Instructions to follow:
Print the lines below exactly as they appear, every one of them, with nothing left out or changed.

Raw data:
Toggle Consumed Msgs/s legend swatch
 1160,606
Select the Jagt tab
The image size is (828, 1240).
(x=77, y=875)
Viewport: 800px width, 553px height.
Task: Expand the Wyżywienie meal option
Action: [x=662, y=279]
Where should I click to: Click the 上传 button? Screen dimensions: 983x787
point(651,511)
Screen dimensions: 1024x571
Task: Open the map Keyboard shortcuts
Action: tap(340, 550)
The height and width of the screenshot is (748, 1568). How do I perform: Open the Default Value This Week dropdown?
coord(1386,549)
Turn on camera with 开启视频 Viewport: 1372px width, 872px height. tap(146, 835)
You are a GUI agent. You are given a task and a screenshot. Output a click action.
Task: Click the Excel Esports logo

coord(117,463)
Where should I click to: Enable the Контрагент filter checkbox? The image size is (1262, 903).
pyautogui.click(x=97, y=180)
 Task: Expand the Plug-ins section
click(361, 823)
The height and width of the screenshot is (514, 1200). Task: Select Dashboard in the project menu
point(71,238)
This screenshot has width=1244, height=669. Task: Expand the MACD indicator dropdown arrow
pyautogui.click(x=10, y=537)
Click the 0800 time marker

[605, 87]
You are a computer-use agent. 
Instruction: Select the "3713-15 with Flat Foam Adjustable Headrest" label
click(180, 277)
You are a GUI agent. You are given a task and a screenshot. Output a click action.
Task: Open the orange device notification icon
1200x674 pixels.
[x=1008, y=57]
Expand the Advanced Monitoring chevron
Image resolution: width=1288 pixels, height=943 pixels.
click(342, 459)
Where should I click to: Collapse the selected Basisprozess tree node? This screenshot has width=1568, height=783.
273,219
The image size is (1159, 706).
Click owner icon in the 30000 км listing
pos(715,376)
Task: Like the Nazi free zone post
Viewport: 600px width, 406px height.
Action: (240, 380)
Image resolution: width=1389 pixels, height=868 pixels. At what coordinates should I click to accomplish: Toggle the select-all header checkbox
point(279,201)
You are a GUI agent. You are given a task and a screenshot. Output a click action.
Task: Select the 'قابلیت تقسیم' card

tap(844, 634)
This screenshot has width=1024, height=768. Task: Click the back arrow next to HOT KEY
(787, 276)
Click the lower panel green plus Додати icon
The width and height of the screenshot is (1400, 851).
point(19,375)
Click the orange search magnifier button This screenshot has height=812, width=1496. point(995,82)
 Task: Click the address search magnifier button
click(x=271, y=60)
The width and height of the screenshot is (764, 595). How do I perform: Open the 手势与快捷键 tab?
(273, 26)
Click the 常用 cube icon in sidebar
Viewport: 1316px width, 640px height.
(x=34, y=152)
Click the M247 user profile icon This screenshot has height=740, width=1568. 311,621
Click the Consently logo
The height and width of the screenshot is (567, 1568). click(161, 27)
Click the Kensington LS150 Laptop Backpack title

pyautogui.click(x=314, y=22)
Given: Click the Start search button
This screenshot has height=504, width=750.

The solution:
Toggle Consumed Msgs/s legend swatch
 1160,606
Select the Jagt tab
The image size is (828, 1240).
(x=77, y=875)
Viewport: 800px width, 553px height.
Task: Expand the Wyżywienie meal option
Action: [x=662, y=279]
Where should I click to: Click the 上传 button? Screen dimensions: 983x787
point(651,511)
Screen dimensions: 1024x571
Task: Open the map Keyboard shortcuts
Action: tap(340, 550)
The height and width of the screenshot is (748, 1568). How do I perform: Open the Default Value This Week dropdown?
coord(1386,549)
Turn on camera with 开启视频 Viewport: 1372px width, 872px height. tap(146, 835)
You are a GUI agent. You are given a task and a screenshot. Output a click action.
Task: Click the Excel Esports logo

coord(117,463)
Where should I click to: Enable the Контрагент filter checkbox? The image size is (1262, 903).
pyautogui.click(x=97, y=180)
 Task: Expand the Plug-ins section
click(361, 823)
The height and width of the screenshot is (514, 1200). Task: Select Dashboard in the project menu
point(71,238)
This screenshot has width=1244, height=669. Task: Expand the MACD indicator dropdown arrow
pyautogui.click(x=10, y=537)
Click the 0800 time marker

[605, 87]
You are a computer-use agent. 
Instruction: Select the "3713-15 with Flat Foam Adjustable Headrest" label
click(180, 277)
You are a GUI agent. You are given a task and a screenshot. Output a click action.
Task: Open the orange device notification icon
1200x674 pixels.
[x=1008, y=57]
Expand the Advanced Monitoring chevron
Image resolution: width=1288 pixels, height=943 pixels.
click(342, 459)
Where should I click to: Collapse the selected Basisprozess tree node? This screenshot has width=1568, height=783.
273,219
The image size is (1159, 706).
Click owner icon in the 30000 км listing
pos(715,376)
Task: Like the Nazi free zone post
Viewport: 600px width, 406px height.
Action: (240, 380)
Image resolution: width=1389 pixels, height=868 pixels. At what coordinates should I click to accomplish: Toggle the select-all header checkbox
point(279,201)
You are a GUI agent. You are given a task and a screenshot. Output a click action.
Task: Select the 'قابلیت تقسیم' card

tap(844, 634)
This screenshot has width=1024, height=768. Task: Click the back arrow next to HOT KEY
(787, 276)
Click the lower panel green plus Додати icon
The width and height of the screenshot is (1400, 851).
point(19,375)
Click the orange search magnifier button This screenshot has height=812, width=1496. point(995,82)
 Task: Click the address search magnifier button
click(x=271, y=60)
The width and height of the screenshot is (764, 595). How do I perform: Open the 手势与快捷键 tab?
(273, 26)
Click the 常用 cube icon in sidebar
Viewport: 1316px width, 640px height.
(x=34, y=152)
Click the M247 user profile icon This screenshot has height=740, width=1568. 311,621
Click the Consently logo
The height and width of the screenshot is (567, 1568). click(161, 27)
Click the Kensington LS150 Laptop Backpack title

pyautogui.click(x=314, y=22)
Given: Click the Start search button
This screenshot has height=504, width=750.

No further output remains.